<<<<

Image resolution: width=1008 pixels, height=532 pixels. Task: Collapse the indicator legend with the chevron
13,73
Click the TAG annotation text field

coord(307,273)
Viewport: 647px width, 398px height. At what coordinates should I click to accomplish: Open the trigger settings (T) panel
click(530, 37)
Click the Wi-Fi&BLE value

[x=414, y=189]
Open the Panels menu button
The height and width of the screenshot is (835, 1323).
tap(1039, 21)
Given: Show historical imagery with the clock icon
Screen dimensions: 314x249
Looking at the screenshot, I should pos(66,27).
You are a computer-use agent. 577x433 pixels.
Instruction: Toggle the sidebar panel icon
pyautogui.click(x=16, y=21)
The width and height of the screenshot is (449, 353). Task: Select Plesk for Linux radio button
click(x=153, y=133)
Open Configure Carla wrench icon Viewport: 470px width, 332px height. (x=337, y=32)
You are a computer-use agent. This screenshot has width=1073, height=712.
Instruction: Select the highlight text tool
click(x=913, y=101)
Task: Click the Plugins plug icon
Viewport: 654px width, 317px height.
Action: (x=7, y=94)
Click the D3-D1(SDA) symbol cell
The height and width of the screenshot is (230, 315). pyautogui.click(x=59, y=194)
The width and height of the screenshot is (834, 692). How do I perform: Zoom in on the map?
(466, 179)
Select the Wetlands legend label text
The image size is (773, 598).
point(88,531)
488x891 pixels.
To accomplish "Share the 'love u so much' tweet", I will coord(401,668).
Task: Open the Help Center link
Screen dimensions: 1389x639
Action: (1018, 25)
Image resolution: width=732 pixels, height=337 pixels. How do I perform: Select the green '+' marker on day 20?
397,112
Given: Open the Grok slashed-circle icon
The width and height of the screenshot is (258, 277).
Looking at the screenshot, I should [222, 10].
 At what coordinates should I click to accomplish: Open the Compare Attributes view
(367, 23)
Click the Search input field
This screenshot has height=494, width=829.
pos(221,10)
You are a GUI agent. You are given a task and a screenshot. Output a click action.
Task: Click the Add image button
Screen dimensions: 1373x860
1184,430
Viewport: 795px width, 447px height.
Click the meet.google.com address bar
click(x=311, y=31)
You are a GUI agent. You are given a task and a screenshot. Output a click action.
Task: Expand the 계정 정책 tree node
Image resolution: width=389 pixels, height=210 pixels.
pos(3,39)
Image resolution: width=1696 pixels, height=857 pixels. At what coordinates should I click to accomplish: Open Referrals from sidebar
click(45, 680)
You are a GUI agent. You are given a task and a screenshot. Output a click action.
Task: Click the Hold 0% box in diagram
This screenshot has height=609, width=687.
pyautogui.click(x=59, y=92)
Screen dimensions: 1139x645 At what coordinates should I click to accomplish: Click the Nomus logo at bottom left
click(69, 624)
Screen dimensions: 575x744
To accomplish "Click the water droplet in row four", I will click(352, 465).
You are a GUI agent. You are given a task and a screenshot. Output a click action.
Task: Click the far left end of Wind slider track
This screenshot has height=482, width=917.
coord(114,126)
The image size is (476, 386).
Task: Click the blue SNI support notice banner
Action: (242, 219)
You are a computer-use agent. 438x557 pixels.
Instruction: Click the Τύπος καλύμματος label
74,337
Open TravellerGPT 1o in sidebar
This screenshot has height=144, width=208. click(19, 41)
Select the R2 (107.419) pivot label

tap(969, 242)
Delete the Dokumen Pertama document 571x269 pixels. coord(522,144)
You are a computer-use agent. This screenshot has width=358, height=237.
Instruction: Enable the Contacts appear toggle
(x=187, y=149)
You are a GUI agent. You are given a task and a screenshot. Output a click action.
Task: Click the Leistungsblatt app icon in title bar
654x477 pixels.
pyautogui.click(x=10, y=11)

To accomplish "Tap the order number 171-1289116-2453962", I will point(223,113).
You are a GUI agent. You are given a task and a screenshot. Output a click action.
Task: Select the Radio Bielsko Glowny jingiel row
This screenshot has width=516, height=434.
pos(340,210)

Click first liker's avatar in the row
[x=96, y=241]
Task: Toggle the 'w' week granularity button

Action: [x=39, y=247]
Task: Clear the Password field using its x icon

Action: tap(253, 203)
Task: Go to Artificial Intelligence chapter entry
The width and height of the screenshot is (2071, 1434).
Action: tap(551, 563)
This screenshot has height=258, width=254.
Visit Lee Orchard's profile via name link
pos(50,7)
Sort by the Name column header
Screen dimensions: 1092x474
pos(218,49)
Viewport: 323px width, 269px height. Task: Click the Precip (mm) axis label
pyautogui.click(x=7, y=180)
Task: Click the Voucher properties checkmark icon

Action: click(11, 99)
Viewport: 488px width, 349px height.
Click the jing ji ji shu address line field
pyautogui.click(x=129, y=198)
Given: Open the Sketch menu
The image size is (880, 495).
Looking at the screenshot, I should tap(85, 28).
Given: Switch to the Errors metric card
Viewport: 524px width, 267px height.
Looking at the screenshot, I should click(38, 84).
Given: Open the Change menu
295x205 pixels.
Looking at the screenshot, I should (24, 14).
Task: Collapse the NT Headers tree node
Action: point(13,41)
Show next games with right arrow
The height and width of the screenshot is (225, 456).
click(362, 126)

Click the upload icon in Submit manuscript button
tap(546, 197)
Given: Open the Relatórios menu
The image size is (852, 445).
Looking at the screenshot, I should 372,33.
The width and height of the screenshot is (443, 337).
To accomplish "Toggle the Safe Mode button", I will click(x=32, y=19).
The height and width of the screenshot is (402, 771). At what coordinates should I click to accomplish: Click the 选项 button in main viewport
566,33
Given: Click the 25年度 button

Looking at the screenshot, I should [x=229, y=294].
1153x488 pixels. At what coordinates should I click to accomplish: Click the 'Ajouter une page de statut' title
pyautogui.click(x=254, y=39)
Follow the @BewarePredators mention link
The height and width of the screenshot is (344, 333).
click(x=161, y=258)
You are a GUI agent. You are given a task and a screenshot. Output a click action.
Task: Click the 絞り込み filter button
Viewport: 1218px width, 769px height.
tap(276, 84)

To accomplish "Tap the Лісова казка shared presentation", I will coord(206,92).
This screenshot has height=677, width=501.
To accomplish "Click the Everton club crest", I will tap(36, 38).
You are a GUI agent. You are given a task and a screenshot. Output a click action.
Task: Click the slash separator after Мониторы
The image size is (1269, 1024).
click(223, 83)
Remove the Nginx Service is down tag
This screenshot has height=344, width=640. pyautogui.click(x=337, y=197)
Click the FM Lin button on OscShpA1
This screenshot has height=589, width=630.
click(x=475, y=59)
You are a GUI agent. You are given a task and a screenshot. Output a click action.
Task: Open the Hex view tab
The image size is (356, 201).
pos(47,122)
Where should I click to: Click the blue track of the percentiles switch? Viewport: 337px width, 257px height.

>>>>

**AIM OF THE TASK:**
Check each line of the data above for the word "computer" and say how many lines contain it, giving nothing besides the number.

**THE ANSWER:**
4